## TASK REQUIREMENTS
From the records below, copy out exactly the lines from the one containing "Where should I" to the one containing "Click the star", both included. Add nothing else.

## DATA PROVIDED
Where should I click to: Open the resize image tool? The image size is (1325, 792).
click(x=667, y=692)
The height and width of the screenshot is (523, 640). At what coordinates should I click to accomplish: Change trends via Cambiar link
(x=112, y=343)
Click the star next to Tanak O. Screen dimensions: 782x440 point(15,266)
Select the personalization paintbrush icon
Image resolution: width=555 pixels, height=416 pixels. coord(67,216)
...
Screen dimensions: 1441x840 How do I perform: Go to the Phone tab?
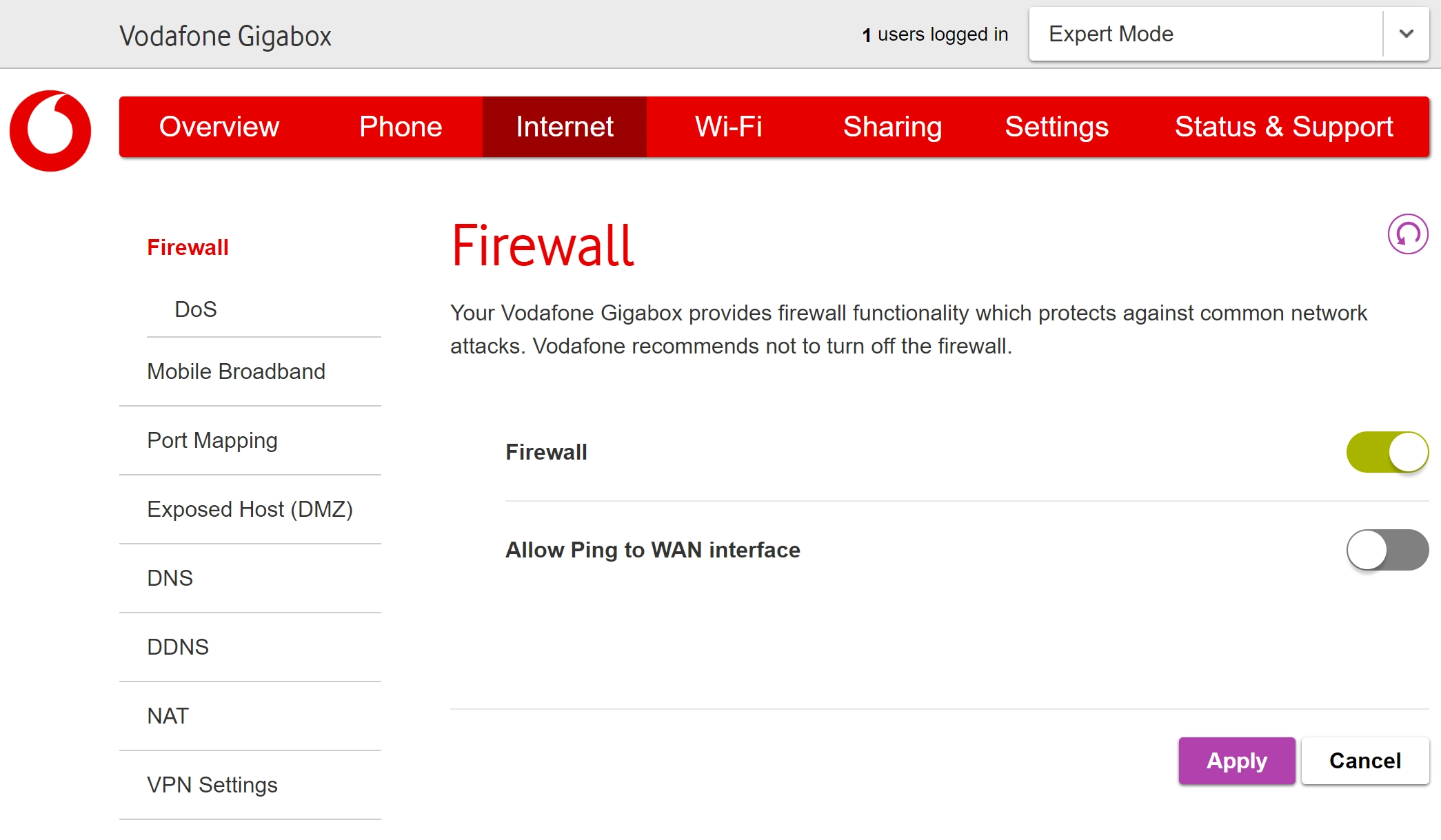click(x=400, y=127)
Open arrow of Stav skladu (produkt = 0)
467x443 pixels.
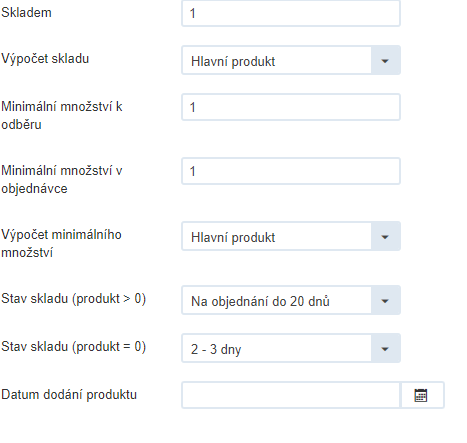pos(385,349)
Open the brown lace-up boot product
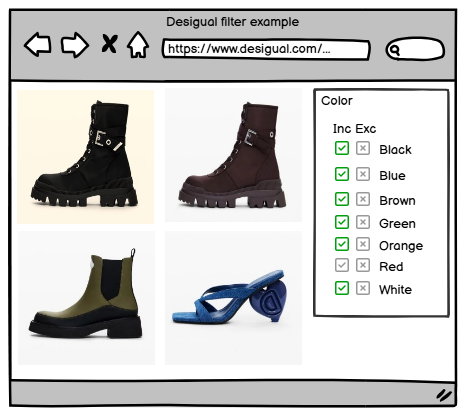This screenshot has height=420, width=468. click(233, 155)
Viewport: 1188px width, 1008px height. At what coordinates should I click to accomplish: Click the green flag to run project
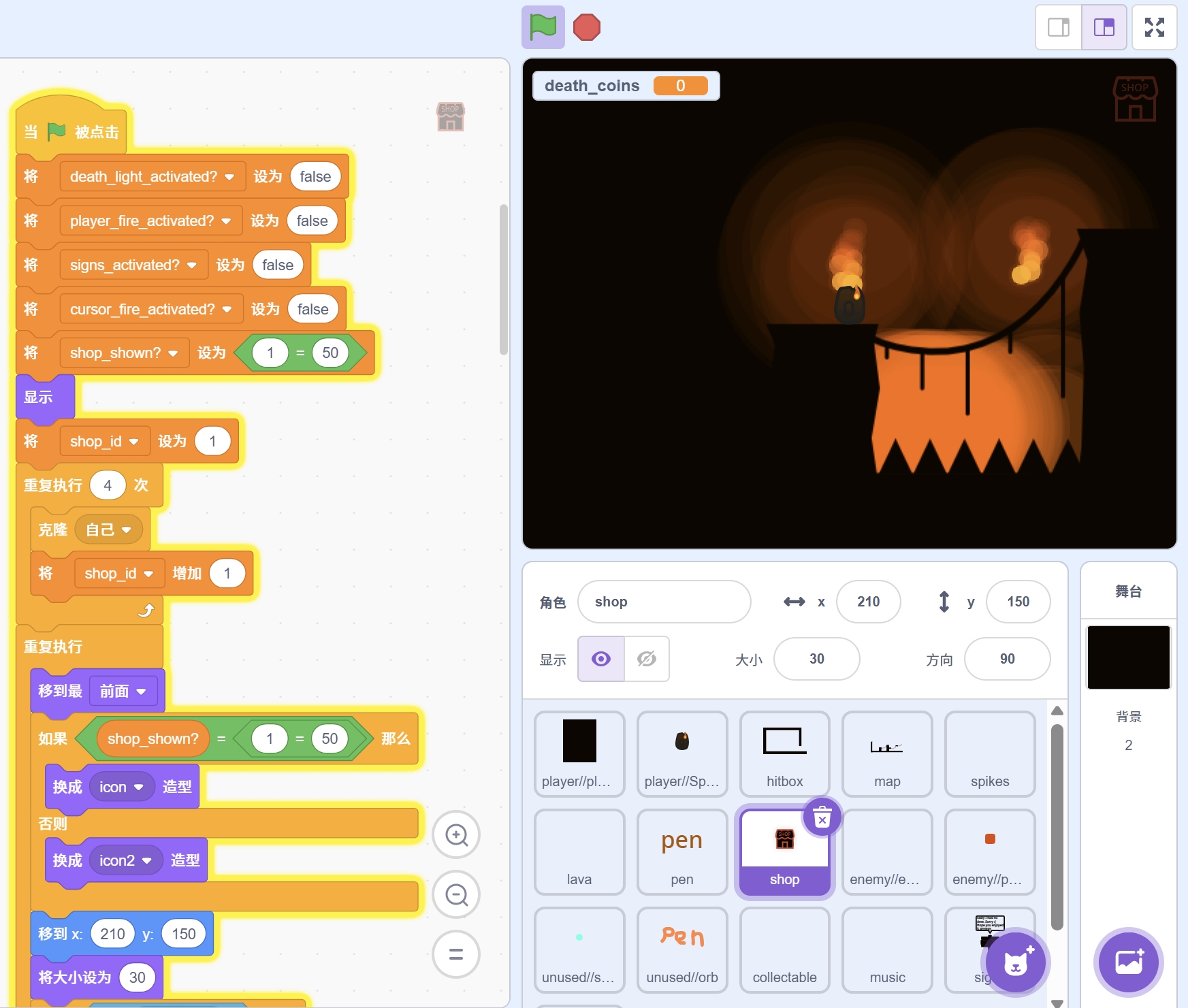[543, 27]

## EXERCISE RESULT
Where should I click to: Open the resize image tool? The image size is (1325, 792).
click(x=667, y=692)
The height and width of the screenshot is (523, 640). At what coordinates should I click to accomplish: Change trends via Cambiar link
(x=112, y=343)
Click the star next to Tanak O. Screen dimensions: 782x440 point(15,266)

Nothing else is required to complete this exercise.